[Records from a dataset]
------------------------------------------------------------

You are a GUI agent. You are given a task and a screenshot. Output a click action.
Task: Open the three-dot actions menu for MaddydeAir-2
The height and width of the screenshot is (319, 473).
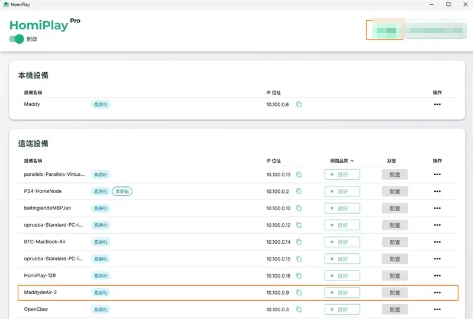pyautogui.click(x=437, y=292)
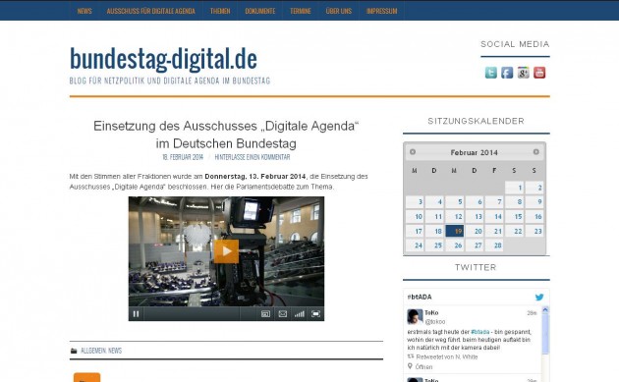
Task: Open the Impressum menu item
Action: click(381, 11)
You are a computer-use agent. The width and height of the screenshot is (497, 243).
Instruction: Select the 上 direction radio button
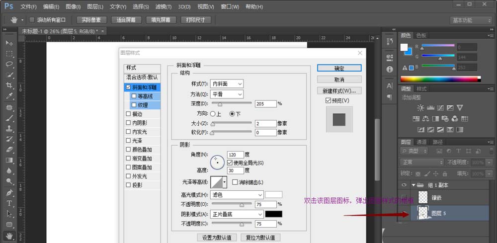point(213,114)
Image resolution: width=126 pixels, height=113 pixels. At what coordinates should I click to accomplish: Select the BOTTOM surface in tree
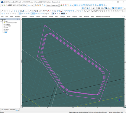pos(8,26)
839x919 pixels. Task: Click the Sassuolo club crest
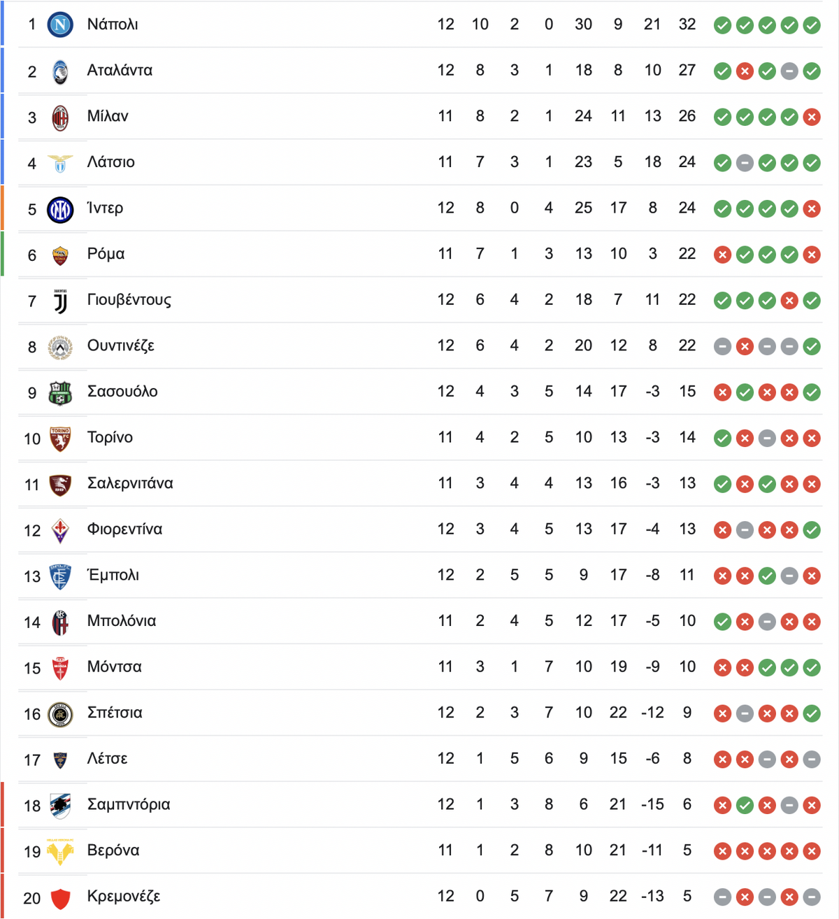point(60,393)
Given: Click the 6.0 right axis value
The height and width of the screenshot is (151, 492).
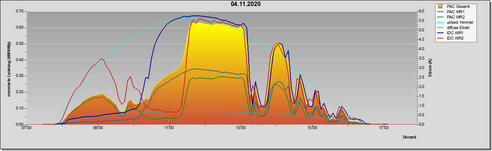Looking at the screenshot, I should point(421,11).
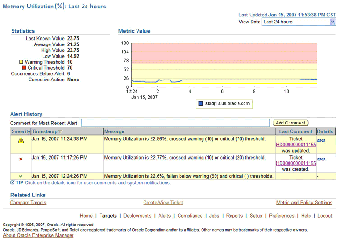This screenshot has height=240, width=339.
Task: Click About Oracle Enterprise Manager link
Action: coord(38,235)
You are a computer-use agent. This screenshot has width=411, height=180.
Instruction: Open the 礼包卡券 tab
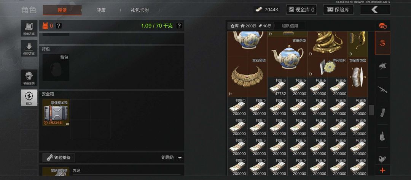[x=140, y=10]
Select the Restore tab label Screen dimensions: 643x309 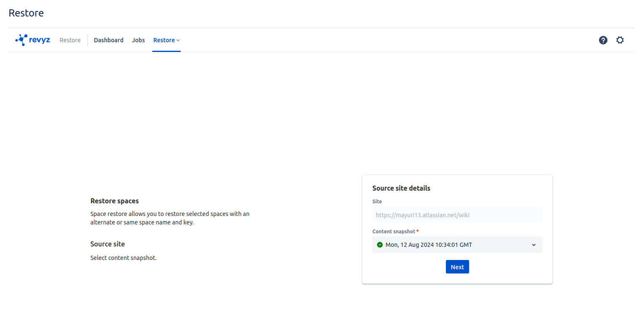(x=164, y=40)
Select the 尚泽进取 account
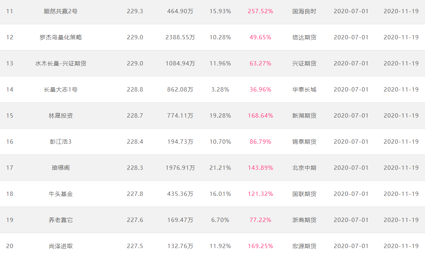425x257 pixels. [61, 246]
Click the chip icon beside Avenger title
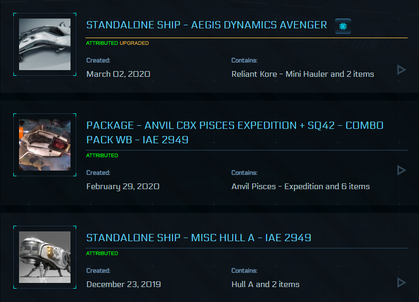 point(343,26)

------------------------------------------------------------

Activity>
In the entries above, tally the lines containing the word "agent" and return only the tally.

Solution for this problem>
3